You might have read it in the news already in Citus’ blog post by Sumedh Pathak: PostgreSQL Expert Dimitri Fontaine joins Citus Data. I am very happy to join a talented team here at Citus, and excited to work on an Open Source solution for distributed SQL on-top of PostgreSQL! In this article I’m going to cover my first technical contributions to Citus database, as it happens that a few patches of mine made it to the main source tree already.
TL;DR It’s good to be working on PostgreSQL related source code again, and to have the opportunity to solve PostgreSQL related problems at scale!
Contributing to an Open Source project
Work done on Citus distributed database is Open Source and public, so you can see the GitHub repository for the main Citus extension and its citus/commits/master project history.
A good way to discover a new code base is either fixing known bugs or extending the basic functionality, doing some of the grunt work that nobody had the time to handle yet.
Doing small things at the beginning is important, so as to cover the basics and discovering how things are done at the source code level. Moreover, it allows to discover how to contribute to the project: workflow, explicit and implicit policies, communication with the team, tests and coverage, the CI integration, all those things that revolves around the code itself, and are even more important if you want to be able to contribute!
So the first couple of weeks at Citus Data have been just that for me. Lots of things to learn and information to process, and thanks to a great onboarding by Marco, some patches could be written in the meantime.
Early patches
So what do we have? My first ever patch to Citus database implements ALTER TABLE … RENAME TO … for distributed tables. As you can see, it’s a small feature on-top of the existing product, all about convenience for the end-users. A perfect way to start contributing!
The next patch is pretty obvious and implements ALTER INDEX … RENAME TO … for Citus distributed tables. Some more convenience!
While in the theme, there was also ALTER TABLE|INDEX … SET|RESET () on distributed tables to be handled by Citus database yet, so you know what? Yeah, we added that.
This had us realize that a known bug in a related area needed to be taken care of, so the next patch in the series allows to fix CREATE INDEX with storage options on distributed tables.
In the making of those patches, we covered lots of ground with Marco and the team. I’m quite excited about what’s next on the plan now ;-)
Plans
Well with some good luck and lots of hard work, we might some day write “and the rest is history.” But we’re not there yet, are we?
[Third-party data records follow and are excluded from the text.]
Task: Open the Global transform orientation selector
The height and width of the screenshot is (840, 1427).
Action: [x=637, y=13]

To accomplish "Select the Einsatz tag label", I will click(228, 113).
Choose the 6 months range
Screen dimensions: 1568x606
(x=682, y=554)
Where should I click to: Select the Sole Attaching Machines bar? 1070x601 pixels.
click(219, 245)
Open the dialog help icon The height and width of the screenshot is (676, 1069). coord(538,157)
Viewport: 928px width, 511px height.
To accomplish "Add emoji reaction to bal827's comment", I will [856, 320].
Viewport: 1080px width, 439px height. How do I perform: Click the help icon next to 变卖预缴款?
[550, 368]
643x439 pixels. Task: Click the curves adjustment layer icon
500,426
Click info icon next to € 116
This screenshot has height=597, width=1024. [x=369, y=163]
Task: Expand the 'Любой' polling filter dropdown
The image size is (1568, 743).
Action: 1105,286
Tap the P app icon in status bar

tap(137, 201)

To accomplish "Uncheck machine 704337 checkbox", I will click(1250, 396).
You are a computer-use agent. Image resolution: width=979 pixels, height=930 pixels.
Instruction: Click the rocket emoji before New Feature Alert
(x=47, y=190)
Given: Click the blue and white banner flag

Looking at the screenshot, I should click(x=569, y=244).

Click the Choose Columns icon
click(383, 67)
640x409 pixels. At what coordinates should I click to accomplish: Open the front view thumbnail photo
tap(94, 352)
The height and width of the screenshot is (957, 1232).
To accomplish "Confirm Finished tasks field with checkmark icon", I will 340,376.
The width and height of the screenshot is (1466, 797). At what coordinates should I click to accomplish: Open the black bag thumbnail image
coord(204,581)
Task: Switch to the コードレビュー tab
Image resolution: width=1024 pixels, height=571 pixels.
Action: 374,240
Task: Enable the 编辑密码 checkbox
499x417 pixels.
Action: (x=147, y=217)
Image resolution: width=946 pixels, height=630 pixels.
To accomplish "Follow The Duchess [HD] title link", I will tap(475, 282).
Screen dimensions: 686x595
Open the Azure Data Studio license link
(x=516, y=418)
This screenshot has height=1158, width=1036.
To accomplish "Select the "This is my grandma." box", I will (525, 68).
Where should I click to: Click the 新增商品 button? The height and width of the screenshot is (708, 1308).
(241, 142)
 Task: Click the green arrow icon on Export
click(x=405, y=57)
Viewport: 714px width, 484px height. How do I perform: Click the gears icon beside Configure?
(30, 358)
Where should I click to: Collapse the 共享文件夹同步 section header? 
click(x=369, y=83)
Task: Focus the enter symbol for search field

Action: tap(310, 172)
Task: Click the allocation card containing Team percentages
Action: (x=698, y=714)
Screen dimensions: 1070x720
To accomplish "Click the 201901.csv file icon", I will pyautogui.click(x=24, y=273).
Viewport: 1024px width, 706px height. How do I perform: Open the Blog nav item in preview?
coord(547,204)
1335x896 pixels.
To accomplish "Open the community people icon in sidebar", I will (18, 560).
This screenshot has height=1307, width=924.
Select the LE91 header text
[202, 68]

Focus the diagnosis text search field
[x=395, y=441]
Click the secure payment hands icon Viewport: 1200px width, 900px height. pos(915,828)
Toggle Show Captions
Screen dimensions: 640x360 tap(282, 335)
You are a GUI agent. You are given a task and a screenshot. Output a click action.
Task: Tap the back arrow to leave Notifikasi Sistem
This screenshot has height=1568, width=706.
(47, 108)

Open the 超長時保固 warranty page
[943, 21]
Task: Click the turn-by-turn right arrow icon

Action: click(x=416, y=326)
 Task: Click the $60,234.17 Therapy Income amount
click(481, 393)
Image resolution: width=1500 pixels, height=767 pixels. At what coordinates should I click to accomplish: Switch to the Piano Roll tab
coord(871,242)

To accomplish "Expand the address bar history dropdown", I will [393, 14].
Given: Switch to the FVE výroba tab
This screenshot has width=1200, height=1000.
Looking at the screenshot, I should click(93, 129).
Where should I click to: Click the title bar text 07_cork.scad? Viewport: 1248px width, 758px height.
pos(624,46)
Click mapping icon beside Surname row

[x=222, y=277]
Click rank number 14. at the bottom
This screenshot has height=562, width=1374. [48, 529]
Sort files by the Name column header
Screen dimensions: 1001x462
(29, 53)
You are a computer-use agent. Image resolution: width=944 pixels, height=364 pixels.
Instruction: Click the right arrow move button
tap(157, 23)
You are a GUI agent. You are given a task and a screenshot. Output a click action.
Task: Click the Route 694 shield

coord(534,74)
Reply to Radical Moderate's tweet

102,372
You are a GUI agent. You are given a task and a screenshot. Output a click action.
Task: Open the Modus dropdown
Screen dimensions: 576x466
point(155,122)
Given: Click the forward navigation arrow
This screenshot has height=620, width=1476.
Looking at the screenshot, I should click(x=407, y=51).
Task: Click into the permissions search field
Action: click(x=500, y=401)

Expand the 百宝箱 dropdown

So in the following weeks and months, I’m going to work on continuing to make Citus distributed database easier to use.
It’s already quite amazing all the things that you’ll find in this PostgreSQL extension, really: Citus implements a clean semantics for distributed transactions and transparent query routing, and builds on-top of that a very well integrated product with no-downtime scale-out properties.
I’m joining a talented team working on a mature product. I expect most of the work to be in rough edges of it, at the beginning, working on improving a smooth user experience everywhere possible!